### Activity
Return a verbatim reproduction of each line, starting at the line with "Given: Click registration" and ending at the last line of the listing below.
(Beginning of Input)
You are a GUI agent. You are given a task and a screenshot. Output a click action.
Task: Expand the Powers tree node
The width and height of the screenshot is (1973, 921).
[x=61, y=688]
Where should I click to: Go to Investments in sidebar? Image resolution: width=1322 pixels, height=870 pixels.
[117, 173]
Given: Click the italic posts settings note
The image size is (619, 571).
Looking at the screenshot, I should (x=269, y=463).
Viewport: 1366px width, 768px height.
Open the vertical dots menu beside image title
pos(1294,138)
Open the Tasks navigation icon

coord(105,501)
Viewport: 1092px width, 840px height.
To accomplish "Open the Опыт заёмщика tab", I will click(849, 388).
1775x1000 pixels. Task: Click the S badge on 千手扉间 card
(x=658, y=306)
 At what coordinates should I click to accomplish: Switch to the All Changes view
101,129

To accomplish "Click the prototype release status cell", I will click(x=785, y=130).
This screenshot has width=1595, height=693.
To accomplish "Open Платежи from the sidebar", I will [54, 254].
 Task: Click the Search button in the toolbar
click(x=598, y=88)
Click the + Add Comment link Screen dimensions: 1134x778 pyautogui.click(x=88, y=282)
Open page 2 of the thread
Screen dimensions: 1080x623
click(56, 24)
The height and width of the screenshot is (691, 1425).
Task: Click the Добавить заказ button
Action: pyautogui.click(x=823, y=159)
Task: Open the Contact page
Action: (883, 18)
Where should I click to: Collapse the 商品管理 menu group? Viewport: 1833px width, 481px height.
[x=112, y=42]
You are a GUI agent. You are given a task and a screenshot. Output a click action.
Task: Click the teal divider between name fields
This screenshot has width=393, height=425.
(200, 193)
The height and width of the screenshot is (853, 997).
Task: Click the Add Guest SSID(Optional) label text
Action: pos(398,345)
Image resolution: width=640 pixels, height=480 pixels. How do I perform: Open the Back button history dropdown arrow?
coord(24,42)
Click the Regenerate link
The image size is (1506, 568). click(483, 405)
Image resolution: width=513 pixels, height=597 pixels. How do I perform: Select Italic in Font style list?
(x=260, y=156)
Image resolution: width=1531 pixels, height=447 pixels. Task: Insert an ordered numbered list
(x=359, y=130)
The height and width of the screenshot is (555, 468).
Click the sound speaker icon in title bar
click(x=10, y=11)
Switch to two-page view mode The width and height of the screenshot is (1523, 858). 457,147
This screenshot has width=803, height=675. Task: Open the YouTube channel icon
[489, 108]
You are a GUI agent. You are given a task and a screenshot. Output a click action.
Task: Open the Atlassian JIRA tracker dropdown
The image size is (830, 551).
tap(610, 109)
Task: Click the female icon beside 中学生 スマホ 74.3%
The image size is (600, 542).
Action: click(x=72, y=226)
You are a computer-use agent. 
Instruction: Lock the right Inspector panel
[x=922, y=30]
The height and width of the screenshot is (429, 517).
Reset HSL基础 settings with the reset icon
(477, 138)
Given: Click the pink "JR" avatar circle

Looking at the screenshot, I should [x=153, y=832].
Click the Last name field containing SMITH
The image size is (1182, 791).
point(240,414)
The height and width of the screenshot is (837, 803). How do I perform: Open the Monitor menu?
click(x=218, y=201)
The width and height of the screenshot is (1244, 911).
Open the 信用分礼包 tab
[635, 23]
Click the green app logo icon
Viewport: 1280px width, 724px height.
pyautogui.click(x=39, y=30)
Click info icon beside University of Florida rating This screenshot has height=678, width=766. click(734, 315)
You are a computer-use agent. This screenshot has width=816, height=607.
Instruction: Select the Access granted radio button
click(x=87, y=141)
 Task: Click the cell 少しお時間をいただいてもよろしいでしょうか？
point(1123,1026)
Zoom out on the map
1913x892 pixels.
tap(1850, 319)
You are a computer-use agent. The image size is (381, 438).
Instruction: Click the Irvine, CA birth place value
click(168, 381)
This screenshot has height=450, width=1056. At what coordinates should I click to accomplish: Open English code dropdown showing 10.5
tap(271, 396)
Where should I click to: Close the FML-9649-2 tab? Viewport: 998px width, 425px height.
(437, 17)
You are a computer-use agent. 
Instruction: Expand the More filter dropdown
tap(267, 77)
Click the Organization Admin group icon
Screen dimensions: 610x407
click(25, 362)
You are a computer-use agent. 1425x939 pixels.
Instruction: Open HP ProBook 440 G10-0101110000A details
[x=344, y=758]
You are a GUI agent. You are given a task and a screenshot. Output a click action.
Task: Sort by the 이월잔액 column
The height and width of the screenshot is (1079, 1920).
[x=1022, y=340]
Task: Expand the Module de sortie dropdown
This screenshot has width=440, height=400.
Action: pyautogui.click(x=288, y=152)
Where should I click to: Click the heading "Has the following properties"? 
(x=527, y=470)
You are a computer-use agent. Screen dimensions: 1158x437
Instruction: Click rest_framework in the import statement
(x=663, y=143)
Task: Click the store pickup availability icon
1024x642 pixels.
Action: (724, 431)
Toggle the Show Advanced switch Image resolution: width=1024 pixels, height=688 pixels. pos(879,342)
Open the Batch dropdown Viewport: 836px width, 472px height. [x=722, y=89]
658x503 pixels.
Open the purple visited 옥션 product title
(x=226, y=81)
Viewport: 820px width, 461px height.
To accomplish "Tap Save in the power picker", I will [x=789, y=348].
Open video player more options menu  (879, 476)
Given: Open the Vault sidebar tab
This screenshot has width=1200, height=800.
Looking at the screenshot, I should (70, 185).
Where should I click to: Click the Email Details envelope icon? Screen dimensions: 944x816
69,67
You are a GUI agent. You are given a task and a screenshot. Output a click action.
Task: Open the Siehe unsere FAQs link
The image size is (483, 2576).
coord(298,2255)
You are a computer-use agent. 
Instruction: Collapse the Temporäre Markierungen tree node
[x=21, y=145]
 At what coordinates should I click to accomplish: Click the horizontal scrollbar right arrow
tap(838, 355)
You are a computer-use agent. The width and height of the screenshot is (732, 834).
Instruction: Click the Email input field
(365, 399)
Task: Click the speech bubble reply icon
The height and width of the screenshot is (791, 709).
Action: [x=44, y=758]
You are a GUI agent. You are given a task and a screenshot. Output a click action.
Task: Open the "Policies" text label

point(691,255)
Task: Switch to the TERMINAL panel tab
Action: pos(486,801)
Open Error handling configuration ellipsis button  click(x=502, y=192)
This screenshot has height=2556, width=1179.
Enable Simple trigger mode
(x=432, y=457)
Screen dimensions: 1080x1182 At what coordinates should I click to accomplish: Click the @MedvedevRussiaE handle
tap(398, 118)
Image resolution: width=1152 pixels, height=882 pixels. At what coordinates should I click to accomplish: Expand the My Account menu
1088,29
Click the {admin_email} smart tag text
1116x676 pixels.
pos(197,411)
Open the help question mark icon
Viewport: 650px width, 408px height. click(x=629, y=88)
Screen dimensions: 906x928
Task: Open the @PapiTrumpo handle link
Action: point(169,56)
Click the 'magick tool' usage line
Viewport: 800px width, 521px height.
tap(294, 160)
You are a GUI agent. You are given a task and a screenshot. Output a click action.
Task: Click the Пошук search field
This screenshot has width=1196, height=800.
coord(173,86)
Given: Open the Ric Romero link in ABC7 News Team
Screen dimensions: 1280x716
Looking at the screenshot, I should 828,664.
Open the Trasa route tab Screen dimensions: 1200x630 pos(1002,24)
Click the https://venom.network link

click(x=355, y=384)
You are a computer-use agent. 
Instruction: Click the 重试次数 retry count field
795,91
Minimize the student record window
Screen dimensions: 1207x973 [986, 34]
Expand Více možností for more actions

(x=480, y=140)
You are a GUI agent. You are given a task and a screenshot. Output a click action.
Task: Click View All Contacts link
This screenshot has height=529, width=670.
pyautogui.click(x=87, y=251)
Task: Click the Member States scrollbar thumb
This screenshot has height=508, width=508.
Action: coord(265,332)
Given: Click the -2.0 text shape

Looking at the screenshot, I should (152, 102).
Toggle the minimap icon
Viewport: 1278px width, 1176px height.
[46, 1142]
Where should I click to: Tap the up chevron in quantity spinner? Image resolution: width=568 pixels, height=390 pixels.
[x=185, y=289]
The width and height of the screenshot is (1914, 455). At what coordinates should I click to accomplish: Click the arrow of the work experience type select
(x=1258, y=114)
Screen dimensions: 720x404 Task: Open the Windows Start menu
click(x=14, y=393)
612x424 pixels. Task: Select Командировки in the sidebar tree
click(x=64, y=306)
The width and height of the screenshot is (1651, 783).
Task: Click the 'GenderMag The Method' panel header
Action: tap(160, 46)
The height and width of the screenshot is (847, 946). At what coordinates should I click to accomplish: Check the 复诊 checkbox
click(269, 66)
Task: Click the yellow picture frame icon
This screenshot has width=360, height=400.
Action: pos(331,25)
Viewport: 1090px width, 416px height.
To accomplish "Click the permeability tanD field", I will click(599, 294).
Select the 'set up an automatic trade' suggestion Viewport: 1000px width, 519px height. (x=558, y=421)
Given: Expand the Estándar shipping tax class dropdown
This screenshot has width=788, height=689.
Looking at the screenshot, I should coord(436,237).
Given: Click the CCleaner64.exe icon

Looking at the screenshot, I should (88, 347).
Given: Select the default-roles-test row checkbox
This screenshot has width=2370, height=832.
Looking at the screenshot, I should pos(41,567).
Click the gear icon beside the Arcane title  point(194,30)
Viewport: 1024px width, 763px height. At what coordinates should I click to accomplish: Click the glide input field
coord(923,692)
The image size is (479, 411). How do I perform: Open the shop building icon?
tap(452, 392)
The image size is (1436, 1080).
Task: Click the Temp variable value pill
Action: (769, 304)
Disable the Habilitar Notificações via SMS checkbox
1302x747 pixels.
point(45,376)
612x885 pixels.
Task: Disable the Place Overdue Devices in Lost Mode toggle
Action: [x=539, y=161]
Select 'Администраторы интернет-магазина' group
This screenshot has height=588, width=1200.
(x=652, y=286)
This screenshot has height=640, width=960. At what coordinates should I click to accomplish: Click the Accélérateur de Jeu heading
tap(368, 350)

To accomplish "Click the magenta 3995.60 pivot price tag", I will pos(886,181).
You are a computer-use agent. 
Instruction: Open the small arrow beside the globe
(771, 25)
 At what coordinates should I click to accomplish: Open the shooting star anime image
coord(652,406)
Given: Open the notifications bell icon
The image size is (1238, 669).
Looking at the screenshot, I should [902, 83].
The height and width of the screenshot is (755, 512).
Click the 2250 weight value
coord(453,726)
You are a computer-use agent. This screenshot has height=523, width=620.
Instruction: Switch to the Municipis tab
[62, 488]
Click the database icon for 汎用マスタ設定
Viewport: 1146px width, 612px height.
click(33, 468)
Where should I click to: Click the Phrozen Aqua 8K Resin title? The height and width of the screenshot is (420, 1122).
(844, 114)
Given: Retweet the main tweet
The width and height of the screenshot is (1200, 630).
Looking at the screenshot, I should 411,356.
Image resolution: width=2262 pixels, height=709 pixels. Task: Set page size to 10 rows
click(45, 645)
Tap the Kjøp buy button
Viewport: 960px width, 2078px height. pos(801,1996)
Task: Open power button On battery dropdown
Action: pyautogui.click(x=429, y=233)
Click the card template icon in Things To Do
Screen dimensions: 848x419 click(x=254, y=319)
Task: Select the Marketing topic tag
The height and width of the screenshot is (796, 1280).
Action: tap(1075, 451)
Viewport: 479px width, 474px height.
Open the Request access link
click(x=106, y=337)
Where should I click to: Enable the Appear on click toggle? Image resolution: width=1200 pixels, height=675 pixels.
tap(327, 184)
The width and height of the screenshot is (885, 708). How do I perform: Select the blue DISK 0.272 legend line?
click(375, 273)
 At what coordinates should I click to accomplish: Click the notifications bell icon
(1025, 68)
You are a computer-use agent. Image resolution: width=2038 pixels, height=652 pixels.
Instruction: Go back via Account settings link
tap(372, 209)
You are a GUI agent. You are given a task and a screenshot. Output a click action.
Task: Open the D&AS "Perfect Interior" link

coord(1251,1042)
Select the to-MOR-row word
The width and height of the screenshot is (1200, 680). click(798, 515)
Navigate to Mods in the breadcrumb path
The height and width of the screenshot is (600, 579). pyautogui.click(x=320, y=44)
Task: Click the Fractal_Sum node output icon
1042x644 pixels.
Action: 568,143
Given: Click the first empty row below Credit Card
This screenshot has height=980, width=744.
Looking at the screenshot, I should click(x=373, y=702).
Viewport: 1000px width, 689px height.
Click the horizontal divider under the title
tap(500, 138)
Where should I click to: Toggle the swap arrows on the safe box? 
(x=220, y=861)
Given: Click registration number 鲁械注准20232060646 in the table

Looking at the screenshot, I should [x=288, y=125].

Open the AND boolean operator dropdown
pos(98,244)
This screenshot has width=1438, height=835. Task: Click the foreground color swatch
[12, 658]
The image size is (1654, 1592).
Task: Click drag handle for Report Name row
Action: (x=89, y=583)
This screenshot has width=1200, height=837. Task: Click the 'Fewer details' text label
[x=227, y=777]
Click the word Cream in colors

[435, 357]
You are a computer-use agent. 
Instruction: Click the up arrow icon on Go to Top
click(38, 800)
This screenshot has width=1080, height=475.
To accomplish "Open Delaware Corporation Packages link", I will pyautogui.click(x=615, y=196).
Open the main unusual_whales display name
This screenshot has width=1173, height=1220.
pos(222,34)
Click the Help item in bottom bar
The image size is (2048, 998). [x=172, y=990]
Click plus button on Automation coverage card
(End of Input)
### Task answer
Given: Click registration number 鲁械注准20232060646 in the table

Looking at the screenshot, I should [x=288, y=125].

Open the AND boolean operator dropdown
pos(98,244)
This screenshot has width=1438, height=835. Task: Click the foreground color swatch
[12, 658]
The image size is (1654, 1592).
Task: Click drag handle for Report Name row
Action: (x=89, y=583)
This screenshot has width=1200, height=837. Task: Click the 'Fewer details' text label
[x=227, y=777]
Click the word Cream in colors

[435, 357]
You are a computer-use agent. 
Instruction: Click the up arrow icon on Go to Top
click(38, 800)
This screenshot has width=1080, height=475.
To accomplish "Open Delaware Corporation Packages link", I will pyautogui.click(x=615, y=196).
Open the main unusual_whales display name
This screenshot has width=1173, height=1220.
pos(222,34)
Click the Help item in bottom bar
The image size is (2048, 998). [x=172, y=990]
Click plus button on Automation coverage card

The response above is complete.